Sobre este seguimiento, el propio Rojas Moresi aportó ayer un dato significativo: él mismo solicitó en diciembre al jefe de Policía Gustavo Vélez que les proporcionaran mejores motos a los guardaespaldas.
Este dato se condice con lo mismo manifestado “en frío” por este magistrado hace tres semanas: había pedido que los efectivos que los siguieran tuvieran mejores medios de movilidad, adecuados para esa prestación.
Además, aclaró Rojas Moresi que él mismo fue quien solicito que la custodia se hiciera con motos, porque en ciertas ocasiones los autos que los seguían se perdían por la intensidad del tránsito.
En el momento del siniestro vial que le costó la vida, Ayala iba solo en una moto Honda Twister roja matrícula interna 1180, según se informó desde la Policía.
Momentos después de que se produjo el despiste, al lugar llegaron varios policías que lo conocían, entre ellos su hermano, además de otros allegados a Ayala, que siguieron las maniobras de reanimación que los médicos encararon en el propio cantero central sin éxito.
También se acercaron al lugar los jefes de la Fuerza Policial Antinarcotráfico (FPA), ya que Ayala era un policía con varios años de trayectoria, por lo que era muy conocido puertas adentro de la institución.
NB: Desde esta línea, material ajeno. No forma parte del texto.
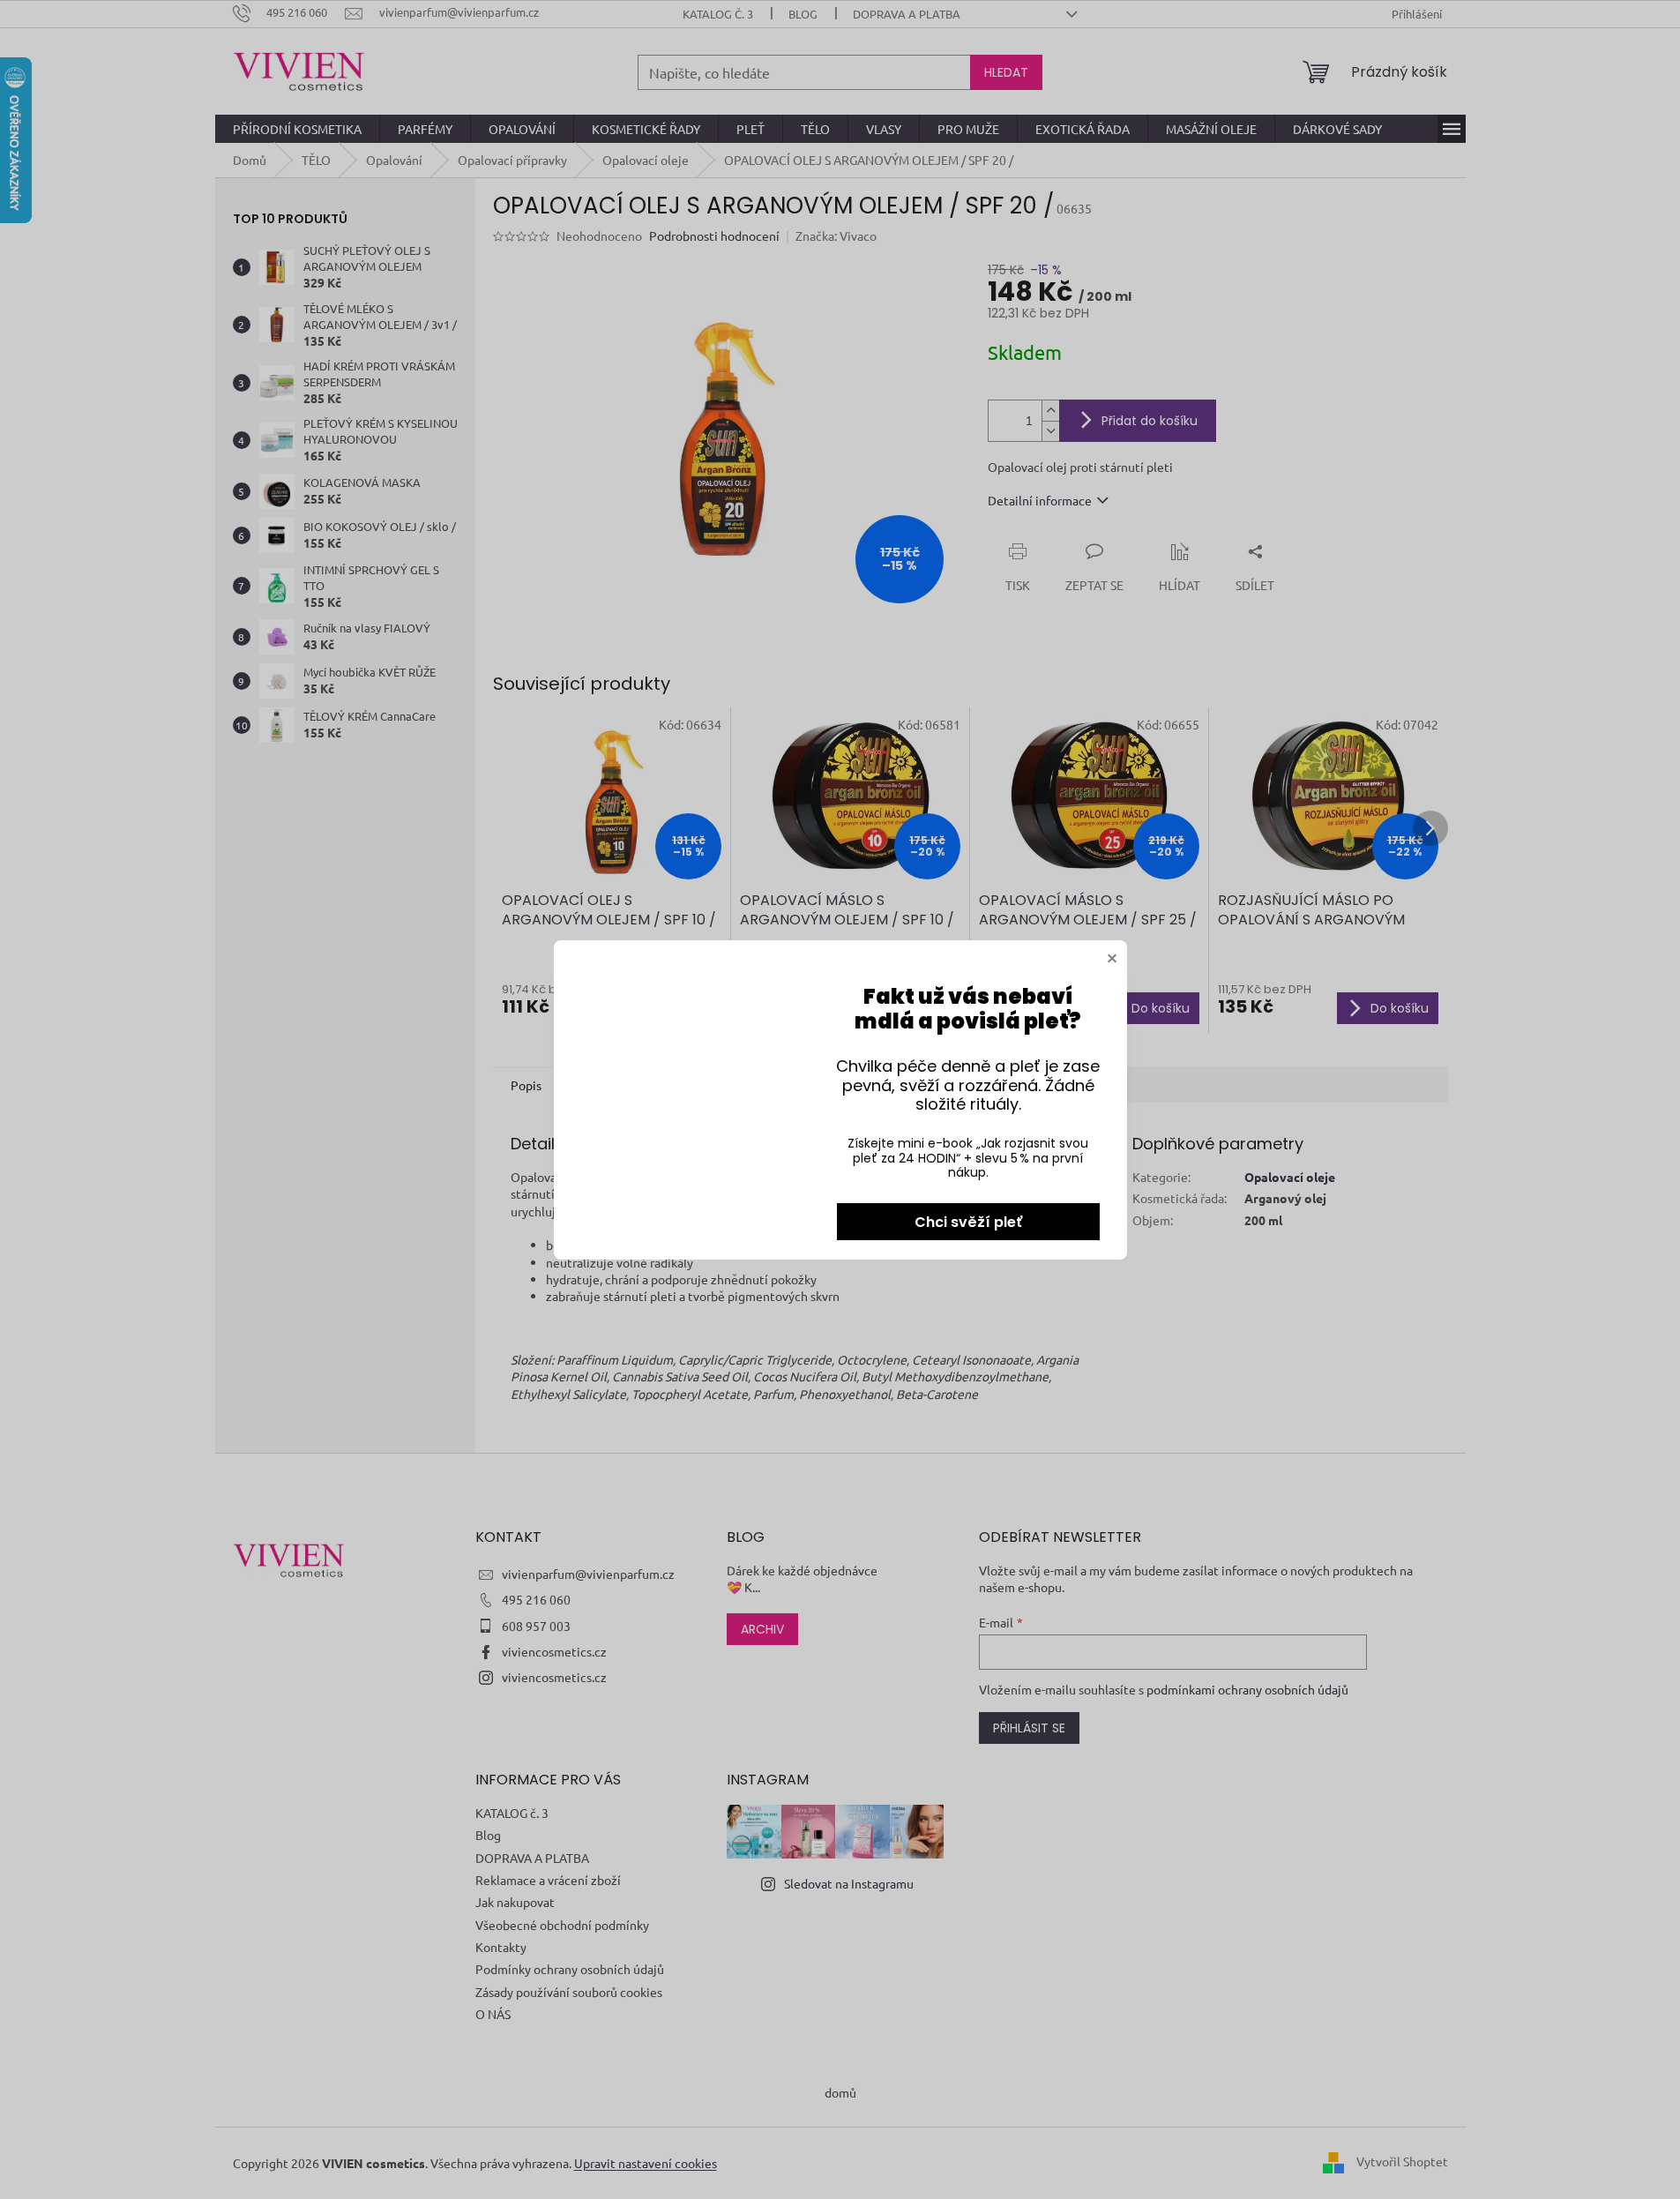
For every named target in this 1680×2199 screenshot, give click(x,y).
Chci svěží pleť (968, 1222)
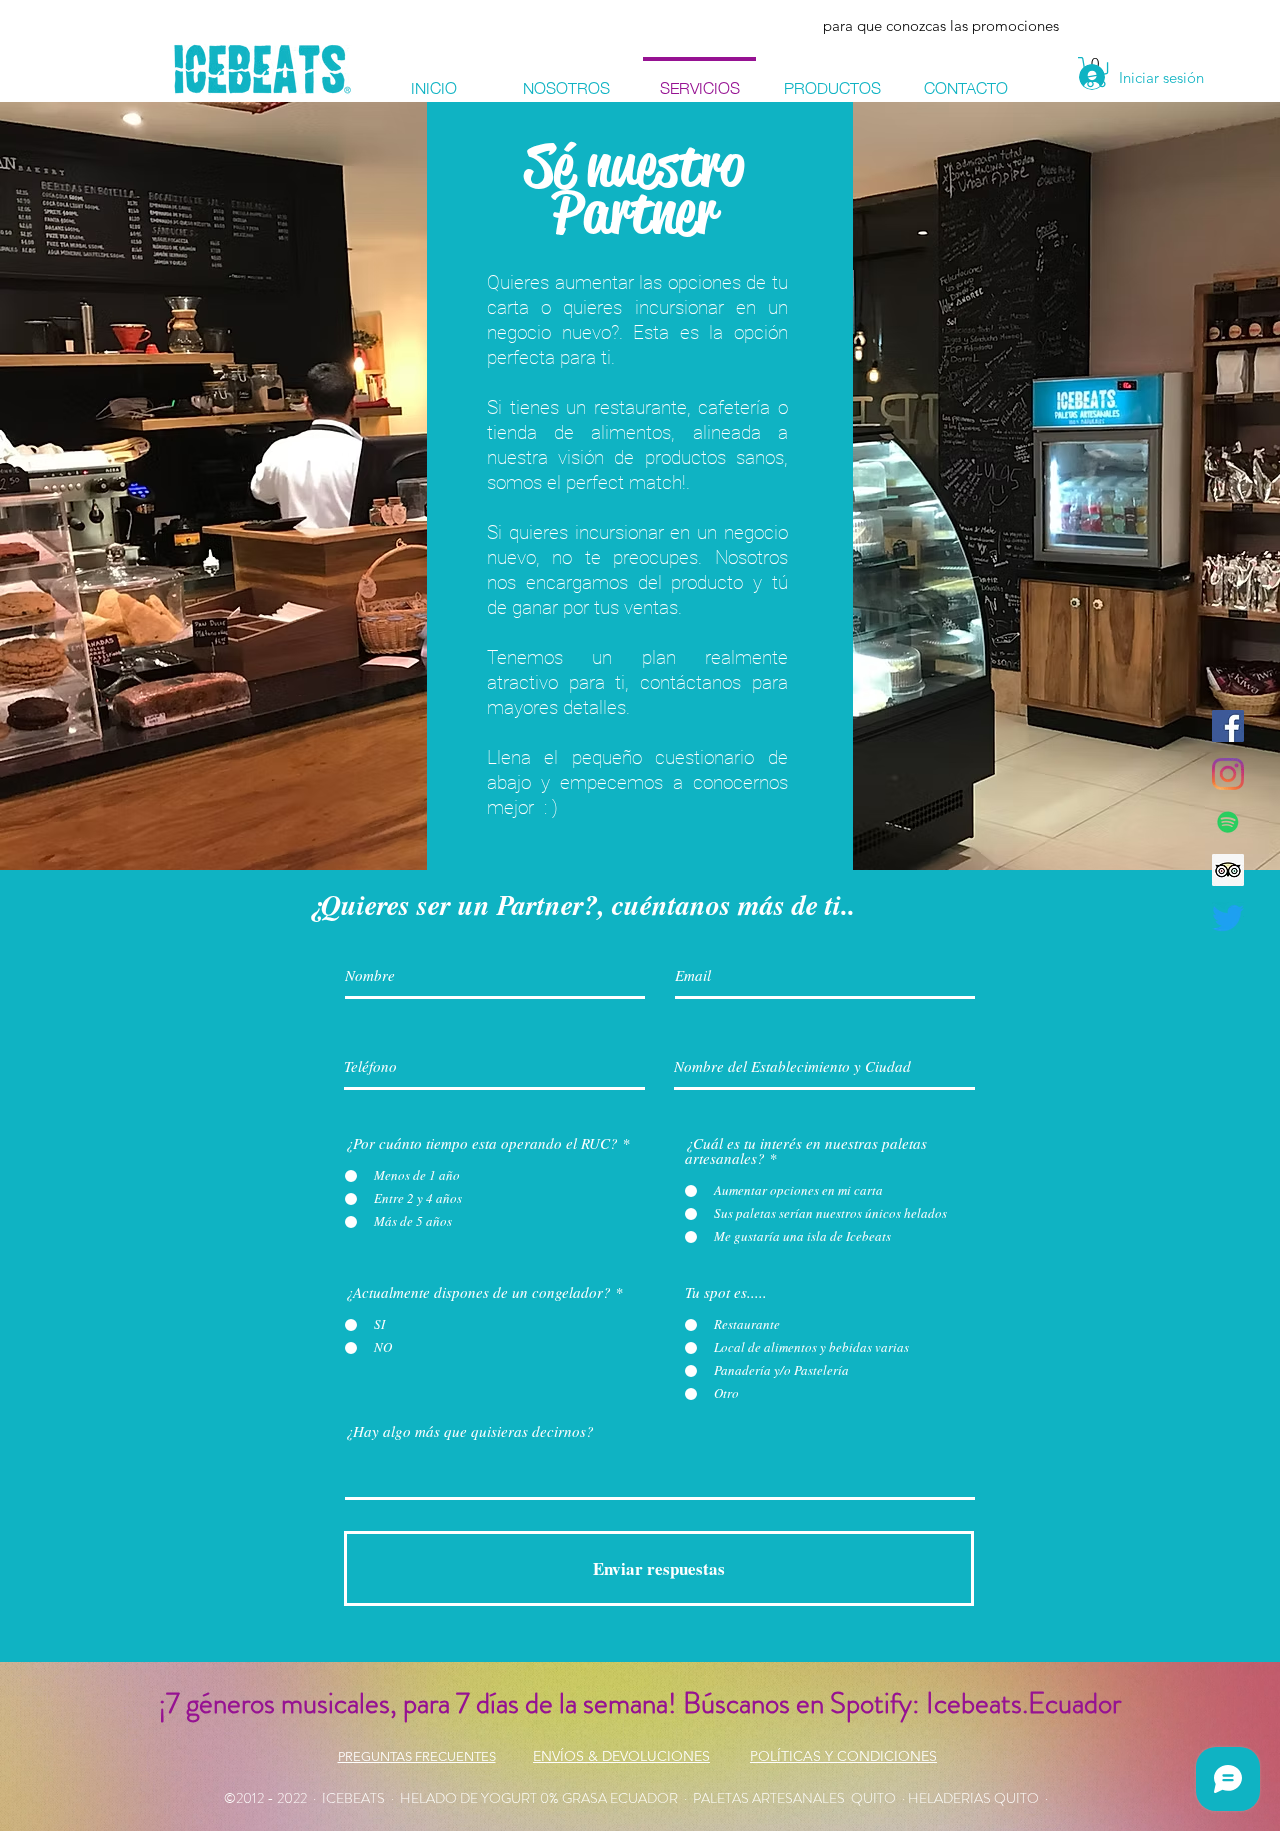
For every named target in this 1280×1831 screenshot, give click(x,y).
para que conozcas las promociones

Vuelco fatal. En Camino a 60 Cuadras. Falleció el conductor de una camioneta. Un automovilista de 33 años murió ayer tras un vuelco en el Camino a 60 Cuadras de la ciudad de Córdoba, informó la Policía. El siniestro vial se produjo cerca de las 2 cuando en el kilómetro 12 de la zona rural volcó una camioneta Ford Ecosport, conducida por Gabriel González (33), quien viajaba con un hombre de 29 años. Como consecuencia del impacto, González falleció mientras que el acompañante resultó con traumatismos.